The people and brands who made a mark in 2025 weren’t just riding viral moments – they fundamentally shifted how we talk, think and behave.
This series celebrates who our experts believe shaped culture in 2025. Some will have been capturing attention for the first time – some may have broken through before and are breaking through again. Because cultural endurance isn’t just about arrival. It’s about reinvention, resilience and knowing when to make your move.
Today it’s the final choice of our Brand Futures Director, Jess MacIntyre. She picks a man who has Cultural Endurance in spades, and proved in 2025 that viral fame doesn’t just belong to Gen Z.
Richard E. Grant
The Breakthrough Moment
Grant was a true dual acting and fashion threat in 2025. He was recruited by Burberry for their Summer 2025 campaign and walked in the brand’s London Fashion Week show, and was also cast in Lena Dunham’s Netflix series Too Much, which premiered July 2025. It elevated his cultural capital significantly.
The Cultural Shift
Grant proved that viral fame doesn’t belong to Gen Z – and that authentic joy, consistency and strategic timing can turn a respected actor into a cultural phenomenon.
Why Richard E. Grant Matters
Long-term cultural investment paying off: Grant isn’t new to social media. Since 2019 he’s been using his British charm to laugh, cry and connect with fans, sharing genuine career highs and vulnerable lows. He’d built steady cultural equity, but it was falling out of the limelight that made his return so powerful.
Authenticity as fuel, not performance: When some funny social posts about feeling genuinely positive went viral, it wasn’t manufactured – it was real. That authenticity had a tangible impact on his career in 2025 – the fashion and film industries are hungry for real, smart talent that connect with audiences. Grant delivers both.

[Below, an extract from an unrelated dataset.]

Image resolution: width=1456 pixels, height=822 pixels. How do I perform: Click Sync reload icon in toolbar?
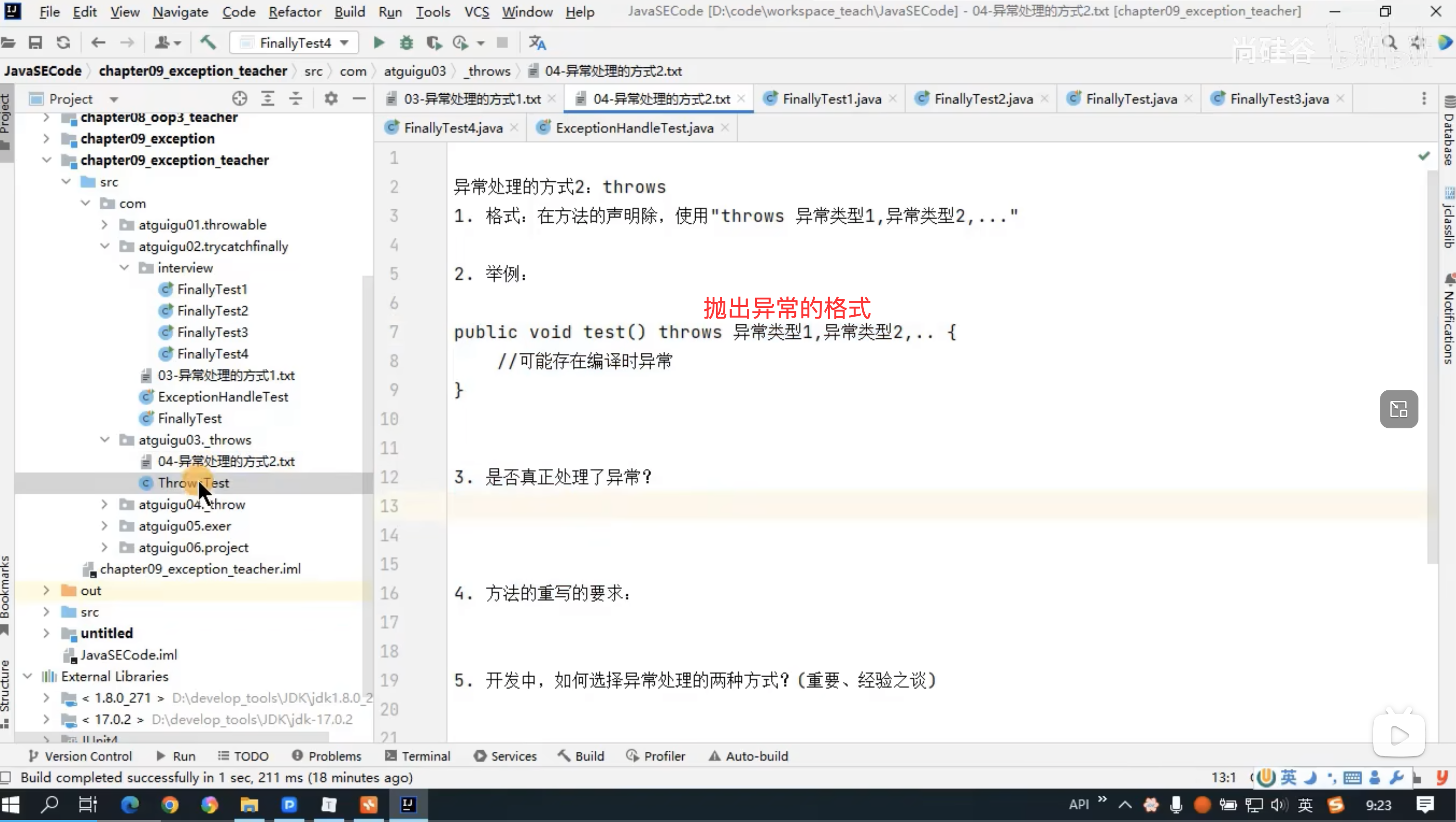(63, 43)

Strategic cultural timing: Grant’s resurgence coincided with a broader cultural appetite for joy, sincerity and substance over cynicism. He didn’t chase the zeitgeist – he embodied it. That’s the difference between going viral and building lasting relevance.
The Endurance Play
Grant proves that viral moments mean nothing without years of cultural groundwork. He didn’t suddenly become relevant – he became visible at the right time because he’d been consistently showing up as himself. That’s cultural endurance, not cultural luck.